*What you will do*
Return the data verbatim, without pictures.

Stored data
------------------------------

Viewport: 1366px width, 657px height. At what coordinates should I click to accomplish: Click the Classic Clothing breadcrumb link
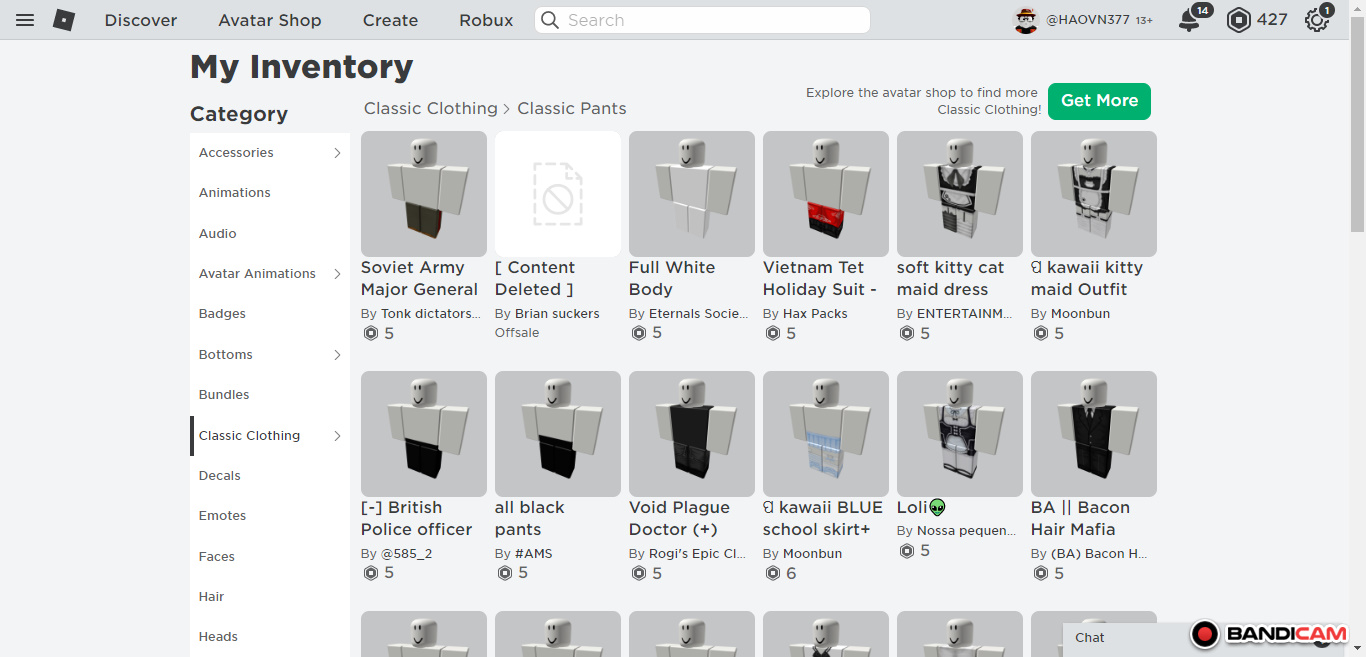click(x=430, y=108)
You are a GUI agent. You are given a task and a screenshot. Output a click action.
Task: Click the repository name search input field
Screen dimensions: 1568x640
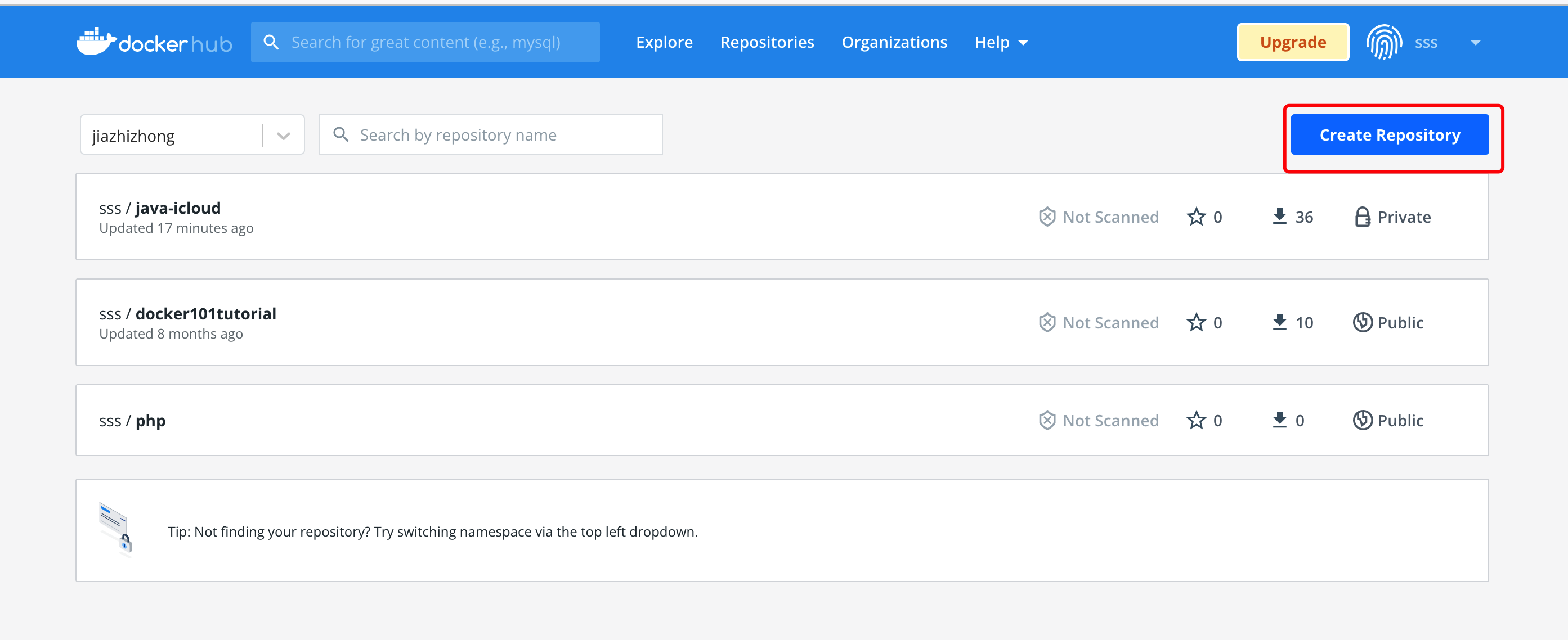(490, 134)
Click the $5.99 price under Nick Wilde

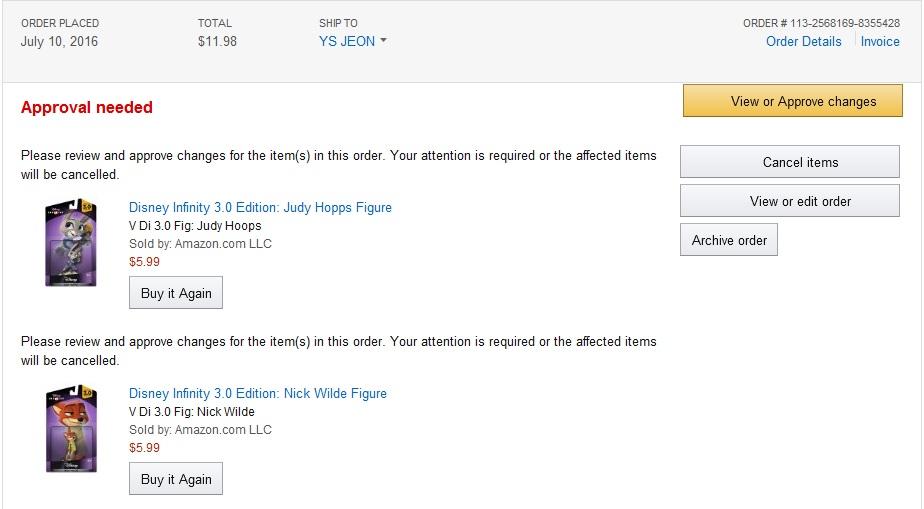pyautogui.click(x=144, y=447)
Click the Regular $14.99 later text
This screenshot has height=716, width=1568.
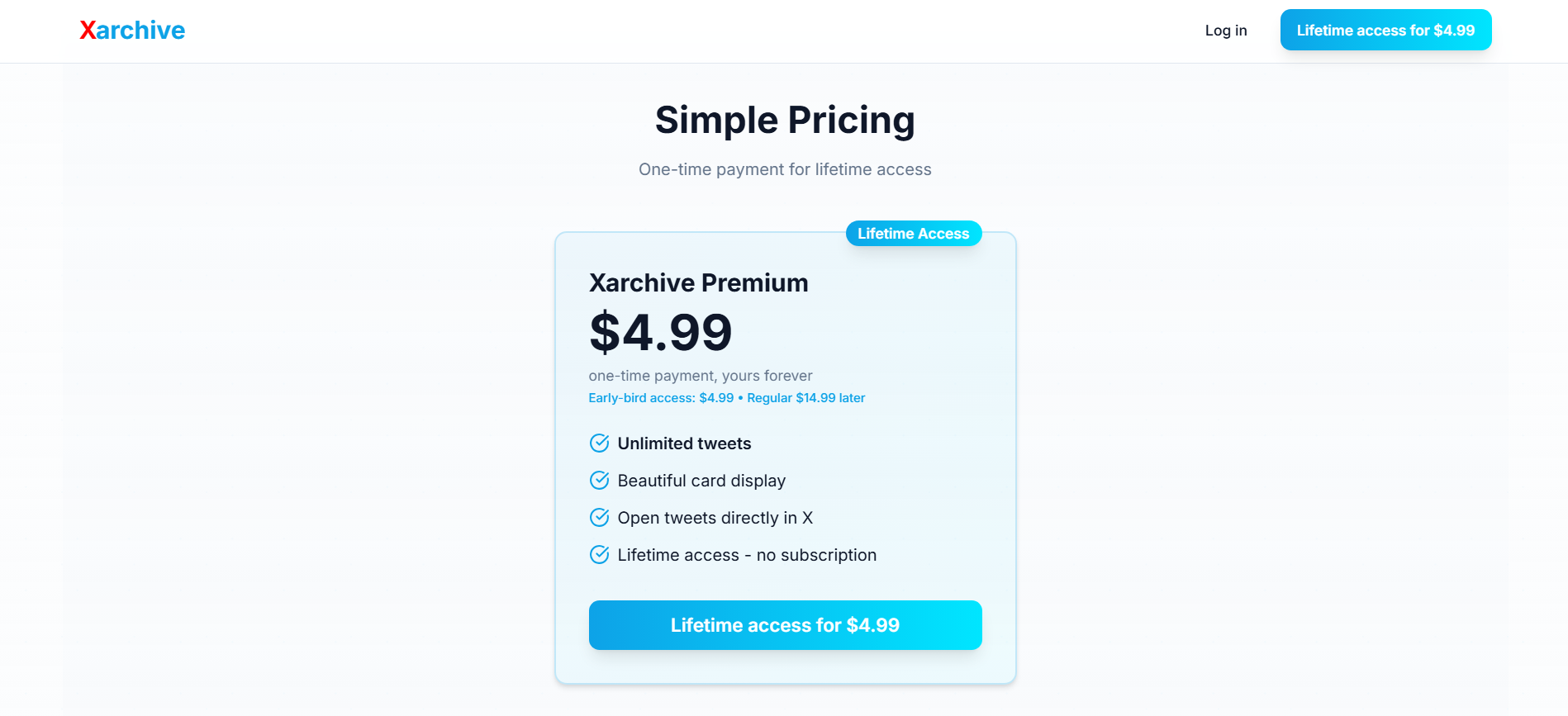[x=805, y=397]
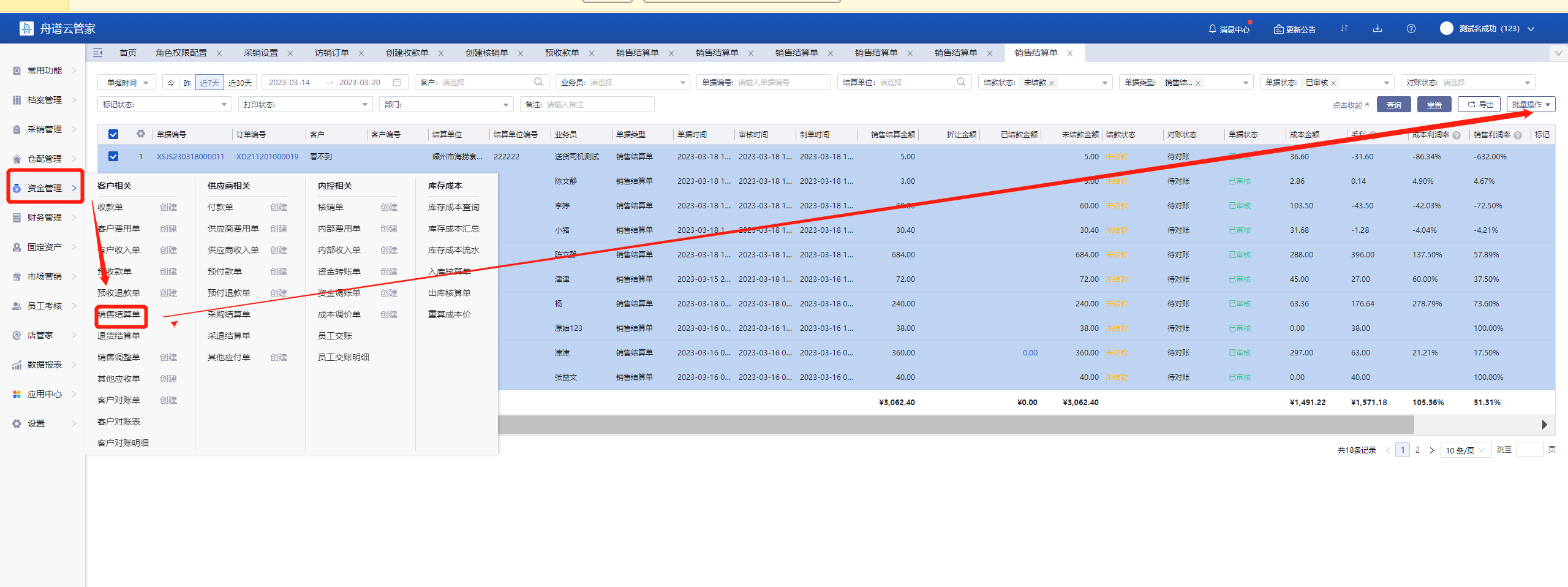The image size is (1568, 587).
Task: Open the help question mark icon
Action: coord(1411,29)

------------------------------

*Your solution*
Viewport: 1366px width, 657px height. At what coordinates should I click to accomplish: Click the Classic Clothing breadcrumb link
click(x=430, y=108)
You are a GUI agent. You are given a task and a screenshot. Output a click action.
Task: Click the repository name search input field
Screen dimensions: 1568x640
(490, 134)
Click the $5.99 price under Nick Wilde

pyautogui.click(x=144, y=447)
Click the Regular $14.99 later text
This screenshot has height=716, width=1568.
[x=805, y=397]
The image size is (1568, 587).
Task: Open the help question mark icon
Action: coord(1411,29)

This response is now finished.